* **THE REQUEST**
Return these lines word for word, with nothing added or left out.

* **SUPPLIED RECORDS**
-------
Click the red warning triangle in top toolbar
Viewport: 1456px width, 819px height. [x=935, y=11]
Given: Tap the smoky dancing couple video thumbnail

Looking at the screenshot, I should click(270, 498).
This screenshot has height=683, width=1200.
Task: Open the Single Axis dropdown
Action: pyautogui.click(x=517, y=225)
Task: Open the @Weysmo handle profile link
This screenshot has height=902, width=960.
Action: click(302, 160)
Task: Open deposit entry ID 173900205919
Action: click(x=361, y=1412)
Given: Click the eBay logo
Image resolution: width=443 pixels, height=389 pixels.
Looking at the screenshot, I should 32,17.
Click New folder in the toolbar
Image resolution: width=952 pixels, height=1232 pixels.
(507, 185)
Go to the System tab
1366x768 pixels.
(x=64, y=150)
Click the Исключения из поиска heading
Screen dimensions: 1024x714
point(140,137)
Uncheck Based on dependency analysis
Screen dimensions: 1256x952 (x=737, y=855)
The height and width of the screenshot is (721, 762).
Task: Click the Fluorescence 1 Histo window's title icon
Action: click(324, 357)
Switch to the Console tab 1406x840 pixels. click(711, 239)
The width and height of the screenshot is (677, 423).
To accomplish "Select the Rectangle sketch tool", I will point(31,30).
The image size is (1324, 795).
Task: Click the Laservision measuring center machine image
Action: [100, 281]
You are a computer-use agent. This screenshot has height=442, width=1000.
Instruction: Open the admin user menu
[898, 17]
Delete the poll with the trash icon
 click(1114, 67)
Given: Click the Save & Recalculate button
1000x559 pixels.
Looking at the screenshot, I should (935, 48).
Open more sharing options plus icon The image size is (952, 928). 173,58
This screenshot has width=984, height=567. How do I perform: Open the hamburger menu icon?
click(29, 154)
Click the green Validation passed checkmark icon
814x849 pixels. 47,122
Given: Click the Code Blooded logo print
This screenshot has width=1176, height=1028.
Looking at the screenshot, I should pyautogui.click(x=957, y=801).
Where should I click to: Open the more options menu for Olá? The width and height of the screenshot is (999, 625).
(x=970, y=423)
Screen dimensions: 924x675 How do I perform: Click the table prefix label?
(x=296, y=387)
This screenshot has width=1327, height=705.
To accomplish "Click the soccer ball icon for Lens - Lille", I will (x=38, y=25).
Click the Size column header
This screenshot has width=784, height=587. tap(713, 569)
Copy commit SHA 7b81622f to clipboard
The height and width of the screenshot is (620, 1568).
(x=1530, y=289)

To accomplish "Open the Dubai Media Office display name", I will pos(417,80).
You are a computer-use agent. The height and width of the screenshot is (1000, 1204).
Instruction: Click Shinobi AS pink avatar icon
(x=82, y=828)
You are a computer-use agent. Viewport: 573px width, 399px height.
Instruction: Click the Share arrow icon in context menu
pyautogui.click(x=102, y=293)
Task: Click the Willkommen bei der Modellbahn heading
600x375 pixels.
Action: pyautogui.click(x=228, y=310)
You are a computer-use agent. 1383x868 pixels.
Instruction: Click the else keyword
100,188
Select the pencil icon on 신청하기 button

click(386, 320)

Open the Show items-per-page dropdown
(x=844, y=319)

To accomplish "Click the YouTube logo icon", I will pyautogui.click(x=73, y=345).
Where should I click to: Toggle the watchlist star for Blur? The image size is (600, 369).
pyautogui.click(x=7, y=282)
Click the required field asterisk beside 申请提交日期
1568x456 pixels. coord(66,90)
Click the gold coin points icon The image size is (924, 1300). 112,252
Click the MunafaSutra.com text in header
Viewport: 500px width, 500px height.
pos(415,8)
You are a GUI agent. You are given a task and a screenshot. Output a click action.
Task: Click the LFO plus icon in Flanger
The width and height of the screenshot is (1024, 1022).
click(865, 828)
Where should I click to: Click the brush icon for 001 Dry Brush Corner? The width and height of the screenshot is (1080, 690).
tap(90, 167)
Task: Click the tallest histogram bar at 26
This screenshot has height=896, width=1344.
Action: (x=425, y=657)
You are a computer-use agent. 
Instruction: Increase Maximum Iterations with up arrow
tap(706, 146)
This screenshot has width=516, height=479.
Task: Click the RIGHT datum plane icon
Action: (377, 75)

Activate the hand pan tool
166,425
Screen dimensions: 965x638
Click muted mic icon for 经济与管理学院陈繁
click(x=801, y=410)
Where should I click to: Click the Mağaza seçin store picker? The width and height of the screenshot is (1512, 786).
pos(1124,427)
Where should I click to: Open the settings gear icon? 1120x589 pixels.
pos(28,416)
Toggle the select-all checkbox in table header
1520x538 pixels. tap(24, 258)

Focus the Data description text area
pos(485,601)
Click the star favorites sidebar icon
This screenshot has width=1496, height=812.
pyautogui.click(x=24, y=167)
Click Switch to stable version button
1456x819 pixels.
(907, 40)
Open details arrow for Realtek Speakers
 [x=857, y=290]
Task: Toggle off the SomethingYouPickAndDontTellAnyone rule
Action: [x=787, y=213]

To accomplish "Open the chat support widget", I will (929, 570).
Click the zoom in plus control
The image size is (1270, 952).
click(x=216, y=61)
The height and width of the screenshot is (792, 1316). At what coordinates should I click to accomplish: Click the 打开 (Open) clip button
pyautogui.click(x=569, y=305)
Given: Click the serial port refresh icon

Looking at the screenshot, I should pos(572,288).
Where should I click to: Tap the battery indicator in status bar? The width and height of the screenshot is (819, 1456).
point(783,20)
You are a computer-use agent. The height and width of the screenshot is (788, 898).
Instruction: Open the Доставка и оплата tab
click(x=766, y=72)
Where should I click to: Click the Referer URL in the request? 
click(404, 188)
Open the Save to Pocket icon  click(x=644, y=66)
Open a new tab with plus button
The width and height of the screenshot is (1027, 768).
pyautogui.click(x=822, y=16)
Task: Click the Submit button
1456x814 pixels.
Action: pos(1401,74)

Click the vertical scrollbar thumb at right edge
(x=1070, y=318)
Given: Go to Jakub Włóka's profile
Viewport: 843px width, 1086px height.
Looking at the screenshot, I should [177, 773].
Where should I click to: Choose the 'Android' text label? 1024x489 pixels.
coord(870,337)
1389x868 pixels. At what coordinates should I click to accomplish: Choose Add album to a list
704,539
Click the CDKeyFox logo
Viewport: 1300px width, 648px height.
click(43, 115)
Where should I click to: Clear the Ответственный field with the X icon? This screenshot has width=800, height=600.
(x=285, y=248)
-------
* **TASK RESULT**
Click the red warning triangle in top toolbar
Viewport: 1456px width, 819px height. [x=935, y=11]
Given: Tap the smoky dancing couple video thumbnail

Looking at the screenshot, I should click(270, 498).
This screenshot has height=683, width=1200.
Task: Open the Single Axis dropdown
Action: pyautogui.click(x=517, y=225)
Task: Open the @Weysmo handle profile link
This screenshot has height=902, width=960.
Action: click(302, 160)
Task: Open deposit entry ID 173900205919
Action: click(x=361, y=1412)
Given: Click the eBay logo
Image resolution: width=443 pixels, height=389 pixels.
Looking at the screenshot, I should 32,17.
Click New folder in the toolbar
Image resolution: width=952 pixels, height=1232 pixels.
(507, 185)
Go to the System tab
1366x768 pixels.
(x=64, y=150)
Click the Исключения из поиска heading
Screen dimensions: 1024x714
point(140,137)
Uncheck Based on dependency analysis
Screen dimensions: 1256x952 (x=737, y=855)
The height and width of the screenshot is (721, 762).
Task: Click the Fluorescence 1 Histo window's title icon
Action: click(324, 357)
Switch to the Console tab 1406x840 pixels. click(711, 239)
The width and height of the screenshot is (677, 423).
To accomplish "Select the Rectangle sketch tool", I will point(31,30).
The image size is (1324, 795).
Task: Click the Laservision measuring center machine image
Action: [100, 281]
You are a computer-use agent. This screenshot has height=442, width=1000.
Instruction: Open the admin user menu
[898, 17]
Delete the poll with the trash icon
 click(1114, 67)
Given: Click the Save & Recalculate button
1000x559 pixels.
Looking at the screenshot, I should (935, 48).
Open more sharing options plus icon The image size is (952, 928). 173,58
This screenshot has width=984, height=567. How do I perform: Open the hamburger menu icon?
click(29, 154)
Click the green Validation passed checkmark icon
814x849 pixels. 47,122
Given: Click the Code Blooded logo print
This screenshot has width=1176, height=1028.
Looking at the screenshot, I should pyautogui.click(x=957, y=801).
Where should I click to: Open the more options menu for Olá? The width and height of the screenshot is (999, 625).
(x=970, y=423)
Screen dimensions: 924x675 How do I perform: Click the table prefix label?
(x=296, y=387)
This screenshot has width=1327, height=705.
To accomplish "Click the soccer ball icon for Lens - Lille", I will (x=38, y=25).
Click the Size column header
This screenshot has width=784, height=587. tap(713, 569)
Copy commit SHA 7b81622f to clipboard
The height and width of the screenshot is (620, 1568).
(x=1530, y=289)

To accomplish "Open the Dubai Media Office display name", I will pos(417,80).
You are a computer-use agent. The height and width of the screenshot is (1000, 1204).
Instruction: Click Shinobi AS pink avatar icon
(x=82, y=828)
You are a computer-use agent. Viewport: 573px width, 399px height.
Instruction: Click the Share arrow icon in context menu
pyautogui.click(x=102, y=293)
Task: Click the Willkommen bei der Modellbahn heading
600x375 pixels.
Action: pyautogui.click(x=228, y=310)
You are a computer-use agent. 1383x868 pixels.
Instruction: Click the else keyword
100,188
Select the pencil icon on 신청하기 button

click(386, 320)

Open the Show items-per-page dropdown
(x=844, y=319)

To accomplish "Click the YouTube logo icon", I will pyautogui.click(x=73, y=345).
Where should I click to: Toggle the watchlist star for Blur? The image size is (600, 369).
pyautogui.click(x=7, y=282)
Click the required field asterisk beside 申请提交日期
1568x456 pixels. coord(66,90)
Click the gold coin points icon The image size is (924, 1300). 112,252
Click the MunafaSutra.com text in header
Viewport: 500px width, 500px height.
pos(415,8)
You are a GUI agent. You are given a task and a screenshot. Output a click action.
Task: Click the LFO plus icon in Flanger
The width and height of the screenshot is (1024, 1022).
click(865, 828)
Where should I click to: Click the brush icon for 001 Dry Brush Corner? The width and height of the screenshot is (1080, 690).
tap(90, 167)
Task: Click the tallest histogram bar at 26
This screenshot has height=896, width=1344.
Action: (x=425, y=657)
You are a computer-use agent. 
Instruction: Increase Maximum Iterations with up arrow
tap(706, 146)
This screenshot has width=516, height=479.
Task: Click the RIGHT datum plane icon
Action: (377, 75)

Activate the hand pan tool
166,425
Screen dimensions: 965x638
Click muted mic icon for 经济与管理学院陈繁
click(x=801, y=410)
Where should I click to: Click the Mağaza seçin store picker? The width and height of the screenshot is (1512, 786).
pos(1124,427)
Where should I click to: Open the settings gear icon? 1120x589 pixels.
pos(28,416)
Toggle the select-all checkbox in table header
1520x538 pixels. tap(24, 258)

Focus the Data description text area
pos(485,601)
Click the star favorites sidebar icon
This screenshot has width=1496, height=812.
pyautogui.click(x=24, y=167)
Click Switch to stable version button
1456x819 pixels.
(907, 40)
Open details arrow for Realtek Speakers
 [x=857, y=290]
Task: Toggle off the SomethingYouPickAndDontTellAnyone rule
Action: [x=787, y=213]

To accomplish "Open the chat support widget", I will (929, 570).
Click the zoom in plus control
The image size is (1270, 952).
click(x=216, y=61)
The height and width of the screenshot is (792, 1316). At what coordinates should I click to accomplish: Click the 打开 (Open) clip button
pyautogui.click(x=569, y=305)
Given: Click the serial port refresh icon

Looking at the screenshot, I should pos(572,288).
Where should I click to: Tap the battery indicator in status bar? The width and height of the screenshot is (819, 1456).
point(783,20)
You are a computer-use agent. The height and width of the screenshot is (788, 898).
Instruction: Open the Доставка и оплата tab
click(x=766, y=72)
Where should I click to: Click the Referer URL in the request? 
click(404, 188)
Open the Save to Pocket icon  click(x=644, y=66)
Open a new tab with plus button
The width and height of the screenshot is (1027, 768).
pyautogui.click(x=822, y=16)
Task: Click the Submit button
1456x814 pixels.
Action: pos(1401,74)

Click the vertical scrollbar thumb at right edge
(x=1070, y=318)
Given: Go to Jakub Włóka's profile
Viewport: 843px width, 1086px height.
Looking at the screenshot, I should [177, 773].
Where should I click to: Choose the 'Android' text label? 1024x489 pixels.
coord(870,337)
1389x868 pixels. At what coordinates should I click to accomplish: Choose Add album to a list
704,539
Click the CDKeyFox logo
Viewport: 1300px width, 648px height.
click(43, 115)
Where should I click to: Clear the Ответственный field with the X icon? This screenshot has width=800, height=600.
(x=285, y=248)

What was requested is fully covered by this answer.